======== 抽出テキスト

「人間の責任と限界」

                     箴言10・24、20・24

 箴言第10章から第二の区分に入ります。22章16節まで続きます。冒
頭には「ソロモンの格言集」という表題が付けられています。この部分は箴
言全体の中心です。

 表題の通り、これは格言を収集したものです。全部で375の二行詩格言
から成っています。今日は、その内の二つだけを取り上げました。しかし、
この二つだけでなく、ぜひこの全体を読み通していただきたいと思います。
ともかく、単純に面白いと感じられることでしょう。ある格言は、そのユー
モラスな表現のゆえに笑いをこらえることが困難です。ある格言については、
「そうだ、その通り」と共感することでしょう。ある格言によって、痛いと
ころを突かれるかもしれません。あるいは、ある格言を読んで、「聖書にこ
んなことが書かれていていいの?」と思われるかもしれません。ともかく、
この機会に、楽しみながら、そして様々なことを思い巡らしながら、ソロモ
ンの格言集を読み、いにしえの信仰者の心と生活に触れていただきたいと思
います。


●人間の責任

 では、もう一度、10章24節をお読みしましょう。

================
======== 利用できるデータ

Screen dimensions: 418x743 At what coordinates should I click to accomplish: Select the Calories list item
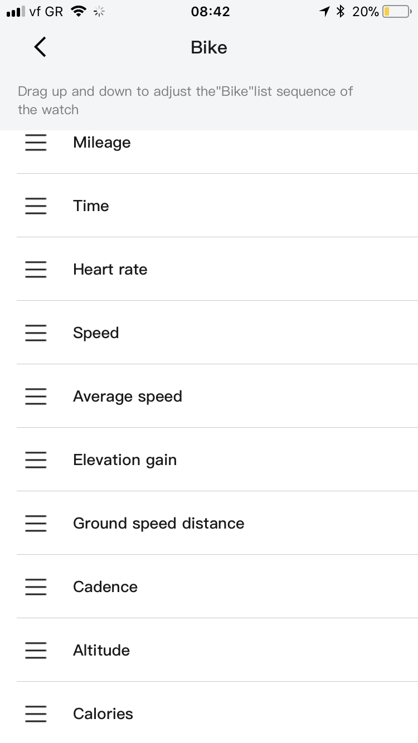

================

求められること: 抽出テキストの「箴言10・24、20・24」から「この二つだけでなく、ぜひこの全体を読み通していただきたいと思います。」までを、「中心」を「核心」に置き換えて書き直してもらえますか?

結果:
箴言10・24、20・24

 箴言第10章から第二の区分に入ります。22章16節まで続きます。冒
頭には「ソロモンの格言集」という表題が付けられています。この部分は箴
言全体の核心です。

 表題の通り、これは格言を収集したものです。全部で375の二行詩格言
から成っています。今日は、その内の二つだけを取り上げました。しかし、
この二つだけでなく、ぜひこの全体を読み通していただきたいと思います。